» WHAT TO PRODUCE
Extract every line from the items below that contains the word "computer", treating uppercase and lowercase as different.

--- BEGIN RECORD SET ---

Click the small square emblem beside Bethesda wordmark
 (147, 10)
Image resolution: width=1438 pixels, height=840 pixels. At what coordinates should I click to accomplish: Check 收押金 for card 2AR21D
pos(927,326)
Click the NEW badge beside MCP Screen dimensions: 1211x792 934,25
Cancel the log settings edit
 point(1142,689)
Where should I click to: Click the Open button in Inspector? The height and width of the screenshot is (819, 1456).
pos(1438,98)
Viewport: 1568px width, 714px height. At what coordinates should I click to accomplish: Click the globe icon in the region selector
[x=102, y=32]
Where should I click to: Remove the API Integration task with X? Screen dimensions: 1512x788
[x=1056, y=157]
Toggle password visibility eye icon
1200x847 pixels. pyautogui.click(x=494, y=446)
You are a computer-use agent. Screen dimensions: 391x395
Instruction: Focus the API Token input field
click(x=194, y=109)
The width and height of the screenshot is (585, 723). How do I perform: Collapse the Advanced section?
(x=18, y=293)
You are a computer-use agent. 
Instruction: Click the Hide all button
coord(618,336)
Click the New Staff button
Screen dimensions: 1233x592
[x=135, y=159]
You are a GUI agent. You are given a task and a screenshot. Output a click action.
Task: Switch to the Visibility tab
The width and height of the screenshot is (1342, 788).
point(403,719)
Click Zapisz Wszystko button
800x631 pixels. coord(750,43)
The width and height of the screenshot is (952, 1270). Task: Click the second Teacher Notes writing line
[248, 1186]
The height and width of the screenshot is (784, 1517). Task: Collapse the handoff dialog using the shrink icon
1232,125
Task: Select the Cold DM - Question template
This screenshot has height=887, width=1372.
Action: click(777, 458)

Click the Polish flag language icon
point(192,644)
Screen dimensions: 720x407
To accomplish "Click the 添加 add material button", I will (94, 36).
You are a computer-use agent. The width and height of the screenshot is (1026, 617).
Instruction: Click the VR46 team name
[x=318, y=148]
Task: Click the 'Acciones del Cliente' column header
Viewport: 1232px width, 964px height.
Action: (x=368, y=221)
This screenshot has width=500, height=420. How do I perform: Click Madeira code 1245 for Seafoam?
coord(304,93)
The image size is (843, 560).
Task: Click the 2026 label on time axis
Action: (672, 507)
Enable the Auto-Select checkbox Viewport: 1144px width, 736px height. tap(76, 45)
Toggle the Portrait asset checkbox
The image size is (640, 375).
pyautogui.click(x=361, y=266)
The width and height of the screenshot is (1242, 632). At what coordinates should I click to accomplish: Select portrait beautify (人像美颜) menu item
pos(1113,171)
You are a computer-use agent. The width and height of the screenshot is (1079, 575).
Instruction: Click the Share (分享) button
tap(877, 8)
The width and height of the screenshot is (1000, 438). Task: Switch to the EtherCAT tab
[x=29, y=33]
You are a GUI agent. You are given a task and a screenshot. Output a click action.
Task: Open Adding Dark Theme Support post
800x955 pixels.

--- END RECORD SET ---

» EXERCISE SOLUTION
You are a computer-use agent. Screen dimensions: 391x395
You are a computer-use agent. 
You are a computer-use agent. The width and height of the screenshot is (1026, 617).
You are a computer-use agent. The width and height of the screenshot is (1079, 575).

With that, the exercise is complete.